• [What you have to do]: In the data below, find the line containing "You are a computer-use agent. The", then set down that line and every later line up to and including the line containing "Instruction: Click the Sign Out link", exactly.

• [Given records]:
==============================

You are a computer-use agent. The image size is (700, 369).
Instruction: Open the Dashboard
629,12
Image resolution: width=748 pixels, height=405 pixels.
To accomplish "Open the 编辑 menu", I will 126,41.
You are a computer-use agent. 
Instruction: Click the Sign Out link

==============================

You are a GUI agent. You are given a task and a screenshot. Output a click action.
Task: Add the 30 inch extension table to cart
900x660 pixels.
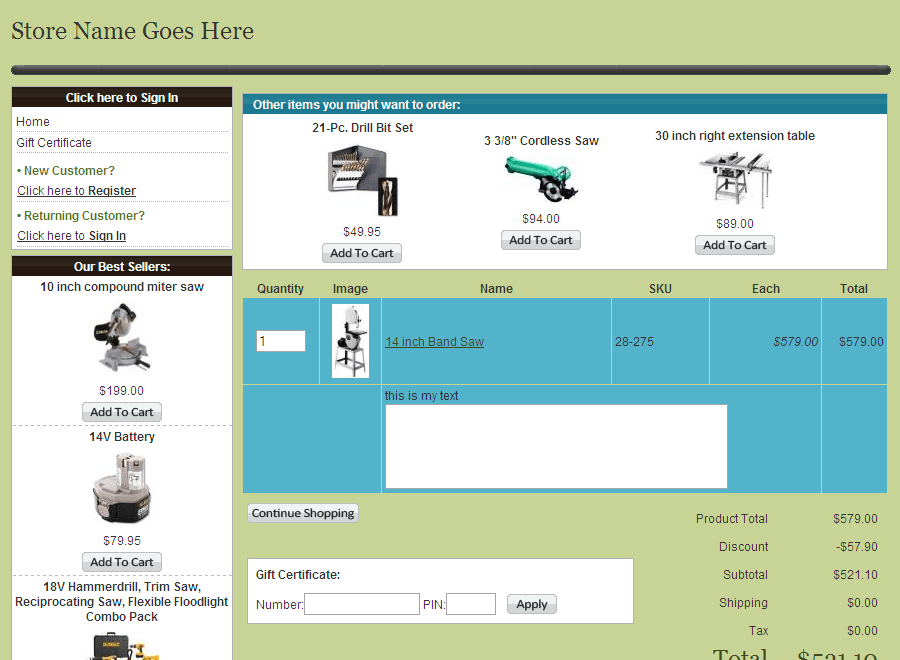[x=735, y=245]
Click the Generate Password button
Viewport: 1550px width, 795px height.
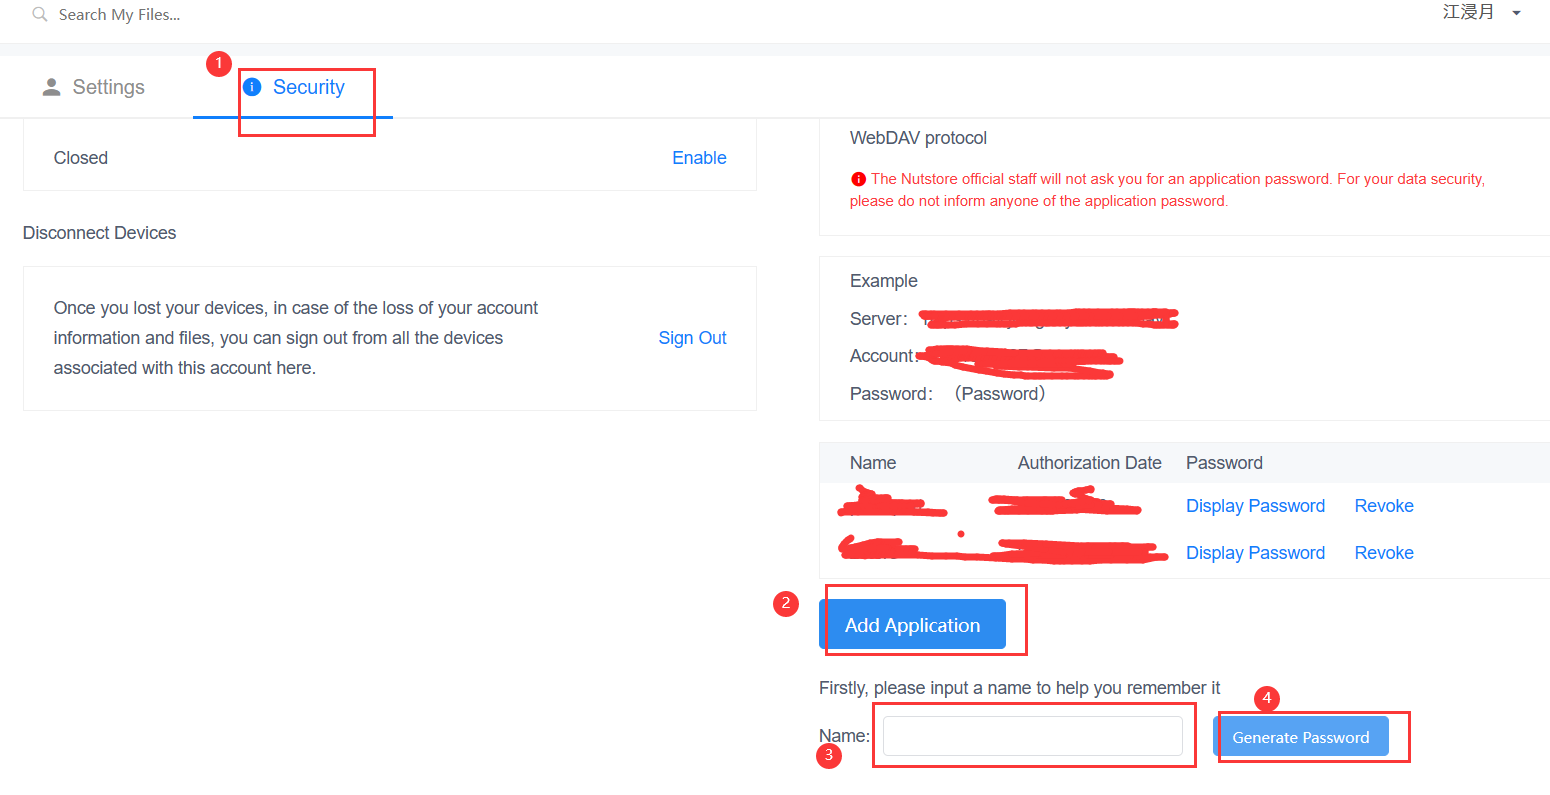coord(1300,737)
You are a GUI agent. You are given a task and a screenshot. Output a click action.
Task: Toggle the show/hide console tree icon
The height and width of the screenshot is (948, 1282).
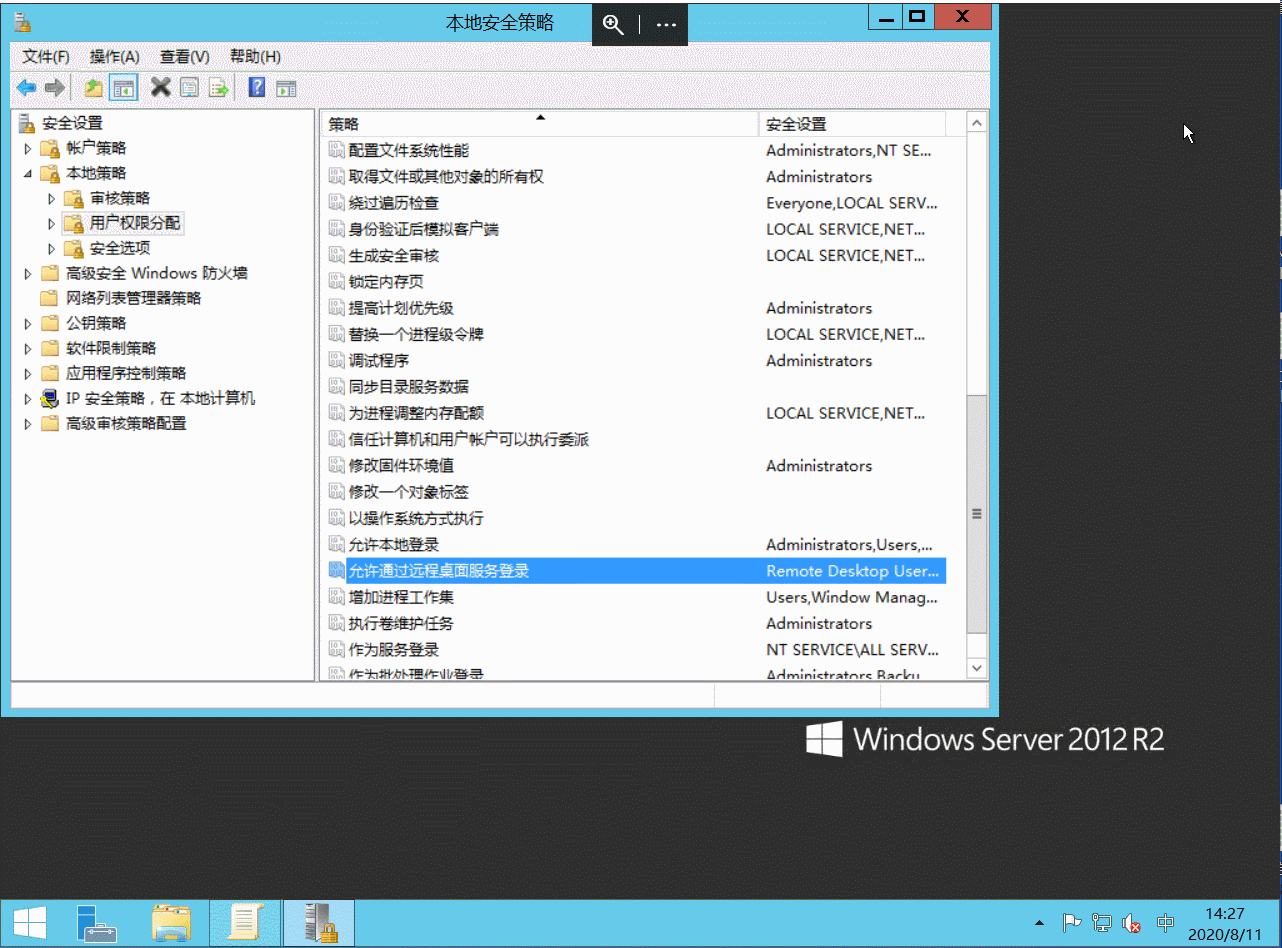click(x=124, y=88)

==============================

• [Solution below]:
You are a computer-use agent. The image size is (700, 369).
Instruction: Open the Dashboard
629,12
Image resolution: width=748 pixels, height=405 pixels.
To accomplish "Open the 编辑 menu", I will 126,41.
You are a computer-use agent. 
Instruction: Click the Sign Out link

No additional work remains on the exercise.